**LISTA DE ATIVIDADES:**
1. Transcreva, palavra por palavra, tudo o que vai de "Genivaldo, um homem" até "Kleber Nascimento Freitas." na notícia sobre o caso Genivaldo.
2. Segundo a notícia sobre o caso Genivaldo, a qual portal a PRF negou os dados sobre os processos administrativos?
3. Continue a notícia sobre o caso Genivaldo a partir da última frase apresentada.

**TEXTO FORNECIDO:**
•••
Caso Genivaldo: processos de policiais rodoviários está com sigilo de 100 anos

Imagens publicadas em redes sociais mostram policiais transformando viatura em câmara de gás, onde Genivaldo foi morto. (Foto: Reprodução)
Imagens publicadas em redes sociais mostram policiais transformando viatura em câmara de gás, onde Genivaldo foi morto. (Foto: Reprodução)
  • Dados sobre processos administrativos são classificados como 'informação pessoal'

  • PRF negou acesso aos processos sobre agentes envolvidos na morte de Genivaldo ao portal Metrópoles

  • Conduta profissional não se encaixa na definição de 'informação pessoal' da LAI

A Polícia Rodoviária Federal (PRF) classificou como “informação pessoal” os dados sobre os processos administrativos dos agentes envolvidos na morte de Genivaldo de Jesus Santos. Na prática, isso significa que as informações estão sob um sigilo de 100 anos.

Genivaldo, um homem negro, morreu no dia 25 de maio, em Umabúba (SE), durante uma abordagem da PRF, na qual policiais o prenderam no porta-malas da viatura e encheram o veículo com gás lacrimogêneo e gás de pimenta, transformando em uma câmara de gás.

Os dados sobre os procedimentos foram negados ao portal Metrópoles, que buscou, via Lei de Acesso à Informação (LAI) a quantidade e os números dos processos administrativos, além de acesso aos autos já concluídos sobre os cinco policiais que assinaram o boletim de ocorrência naquele dia. Os agentes envolvidos são Clenilson José dos Santos, Paulo Rodolpho Lima Nascimento, Adeilton dos Santos Nunes, William de Barros Noia e Kleber Nascimento Freitas.
•••
**MATERIAL FORNECIDO:**
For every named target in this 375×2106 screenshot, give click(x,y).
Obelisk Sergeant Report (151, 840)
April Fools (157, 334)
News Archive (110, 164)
•••
**RESPOSTAS POR TAREFA:**
1.
Genivaldo, um homem negro, morreu no dia 25 de maio, em Umabúba (SE), durante uma abordagem da PRF, na qual policiais o prenderam no porta-malas da viatura e encheram o veículo com gás lacrimogêneo e gás de pimenta, transformando em uma câmara de gás.

Os dados sobre os procedimentos foram negados ao portal Metrópoles, que buscou, via Lei de Acesso à Informação (LAI) a quantidade e os números dos processos administrativos, além de acesso aos autos já concluídos sobre os cinco policiais que assinaram o boletim de ocorrência naquele dia. Os agentes envolvidos são Clenilson José dos Santos, Paulo Rodolpho Lima Nascimento, Adeilton dos Santos Nunes, William de Barros Noia e Kleber Nascimento Freitas.

2. Ao portal Metrópoles.

3.
Em resposta, na última segunda-feira (20), a PRF negou o pedido de informações. O Metrópoles lembra que a Controladoria-Geral da União (CGU), desde junho de 2016, entende que procedimentos concluídos podem ser compartilhados.

“Informo que trata-se de pedido de informação pessoal de servidores desta instituição, conforme inciso IV, do art. 4º da Lei 12.527 (lei de acesso à informação)“, disse a PRF ao portal.

O órgão afirmou ainda que cabe a ele assegurar a “proteção da informação sigilosa e da informação pessoal, observada a sua disponibilidade, autenticidade, integridade e eventual restrição de acesso”. “Configura, inclusive, conduta ilícita divulgação de informação pessoal”, afirmou na resposta.

Informações pessoais são aquelas, segundo o texto da LAI, que dizem respeito “à intimidade, vida privada, honra e imagem”. Estas podem ter o acesso restrito por até 100 anos. No entanto, a regra não se estende para condutas no âmbito do exercício da atividade profissional de servidores, como é o caso.

O portal Metrópoles informou que recorreu da decisão.